Идентичность, субъектность переизобретаются в тексте Замировской на совершенно новых основаниях, вызванных к жизни актуальной версией современного постапокалипсиса. И не будет, пожалуй, натяжкой, сказать, что они высвобождаются от взятых на себя ранее культурных и онтологических обязательств, деколонизируются.

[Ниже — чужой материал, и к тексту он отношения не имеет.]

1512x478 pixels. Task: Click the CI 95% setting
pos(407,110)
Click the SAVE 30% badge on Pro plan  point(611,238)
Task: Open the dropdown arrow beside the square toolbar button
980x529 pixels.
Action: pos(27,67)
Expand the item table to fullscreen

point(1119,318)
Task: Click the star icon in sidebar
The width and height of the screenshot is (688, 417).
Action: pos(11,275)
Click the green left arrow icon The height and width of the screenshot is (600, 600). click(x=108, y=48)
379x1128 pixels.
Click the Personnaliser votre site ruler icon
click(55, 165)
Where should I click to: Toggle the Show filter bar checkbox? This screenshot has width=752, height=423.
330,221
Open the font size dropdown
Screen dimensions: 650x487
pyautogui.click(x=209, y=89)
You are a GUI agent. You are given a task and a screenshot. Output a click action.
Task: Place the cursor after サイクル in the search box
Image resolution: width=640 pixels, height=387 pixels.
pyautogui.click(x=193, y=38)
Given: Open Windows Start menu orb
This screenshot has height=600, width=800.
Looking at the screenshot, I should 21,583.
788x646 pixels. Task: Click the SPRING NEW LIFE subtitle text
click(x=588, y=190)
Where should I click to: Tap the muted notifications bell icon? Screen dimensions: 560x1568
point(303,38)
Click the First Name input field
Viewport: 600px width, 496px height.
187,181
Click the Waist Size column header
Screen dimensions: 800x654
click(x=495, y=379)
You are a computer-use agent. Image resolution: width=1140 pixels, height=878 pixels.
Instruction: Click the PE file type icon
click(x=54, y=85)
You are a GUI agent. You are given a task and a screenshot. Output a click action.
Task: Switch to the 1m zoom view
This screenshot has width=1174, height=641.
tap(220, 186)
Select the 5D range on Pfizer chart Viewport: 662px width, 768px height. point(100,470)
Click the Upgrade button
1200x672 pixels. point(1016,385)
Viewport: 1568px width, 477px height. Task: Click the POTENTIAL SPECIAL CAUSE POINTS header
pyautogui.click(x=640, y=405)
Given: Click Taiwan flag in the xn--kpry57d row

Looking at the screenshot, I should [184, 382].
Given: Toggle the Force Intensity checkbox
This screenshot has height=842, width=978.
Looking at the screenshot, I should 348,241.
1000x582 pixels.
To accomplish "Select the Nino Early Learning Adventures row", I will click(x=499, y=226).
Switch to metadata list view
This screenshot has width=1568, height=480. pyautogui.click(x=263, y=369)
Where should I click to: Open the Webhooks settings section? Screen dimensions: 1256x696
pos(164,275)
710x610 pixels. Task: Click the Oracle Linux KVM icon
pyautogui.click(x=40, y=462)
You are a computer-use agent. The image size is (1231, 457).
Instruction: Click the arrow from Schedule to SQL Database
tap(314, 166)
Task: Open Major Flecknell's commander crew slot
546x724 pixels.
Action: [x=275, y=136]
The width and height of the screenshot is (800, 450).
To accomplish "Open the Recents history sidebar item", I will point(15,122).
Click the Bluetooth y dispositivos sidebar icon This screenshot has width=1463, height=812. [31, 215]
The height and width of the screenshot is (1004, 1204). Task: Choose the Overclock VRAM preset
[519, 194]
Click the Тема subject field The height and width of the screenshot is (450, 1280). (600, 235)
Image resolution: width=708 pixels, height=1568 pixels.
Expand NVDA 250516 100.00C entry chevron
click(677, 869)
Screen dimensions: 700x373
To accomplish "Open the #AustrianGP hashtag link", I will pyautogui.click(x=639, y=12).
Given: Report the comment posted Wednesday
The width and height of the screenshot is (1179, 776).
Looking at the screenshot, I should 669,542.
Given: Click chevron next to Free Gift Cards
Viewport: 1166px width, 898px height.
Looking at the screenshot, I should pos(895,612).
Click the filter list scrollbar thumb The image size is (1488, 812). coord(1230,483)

Малая литература, новая литература в лице беларусской авторки Татьяны Замировской переописывает и перепридумывает и ностальгический дискурс эмигрантской литературы, и письмо травмы. Это действительно литература XXI века. А ещё — это очень лёгкая, очень ироничная (какой ей ещё быть при таком отношении к субъекту) проза, в которой очень много музыки. Так что если бы этот текст писал не человек, у которого нет толком ни одного плейлиста (я, кстати, решила сделать плейлист этой книги у себя в эппл-музыке), то этот текст о книге “Эвридика, проверь, выключила ли ты газ”, возможно, выглядел бы иначе.